It’s hard not to head-bang along to the first authorised documentary about the heavy rock legends, but stopping the story in 1969 ignores the band’s more colourful years
Time to get your head in the speaker bin of pop-cultural history for this enjoyable if truncated film about the early days of heavy rock legends Led Zeppelin – the cheerfully ridiculous joke name invented for them by Keith Moon, a play on words that is now almost invisible, like the Beatles. It’s an authorised guide that stops at the release of their second album, Led Zeppelin II, in 1969. Fans may be disappointed that the film quits before Stairway to Heaven. But they may also wonder if this arrangement gets us out of some tricky questions about the band’s later years, namely the rumours of their on-tour shenanigans and some of their more distinctive enthusiasms. There is, thankfully, no mention of Aleister Crowley.
No doubt about it, though.
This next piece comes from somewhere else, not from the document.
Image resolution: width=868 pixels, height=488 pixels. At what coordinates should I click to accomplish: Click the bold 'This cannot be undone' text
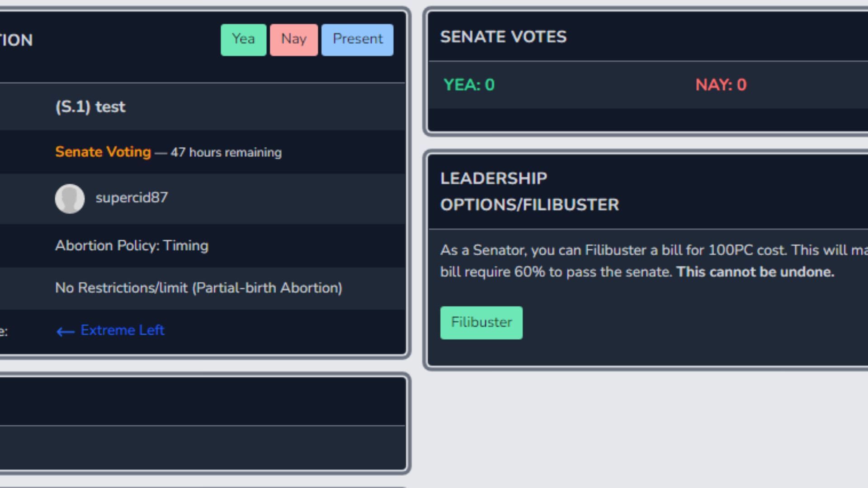tap(754, 272)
Once you hear the colossal opening chords to Whole Lotta Love, no power on earth will stop you nodding along. (The question of how on earth this loftily album-based band allowed that riff to be used as the signature tune for Top of the Pops is not touched upon.) The film is structured around archive clips and good-humoured interviews with the surviving members of the band; drummer John Bonham died in 1980 at the age of 32, following a history of depression and drug and alcohol abuse – another topic that the film’s early-days format avoids. His recorded voice is used, but there is no explicit mention of his heartbreakingly early death and the emotional effect it must have had on the rest of the band.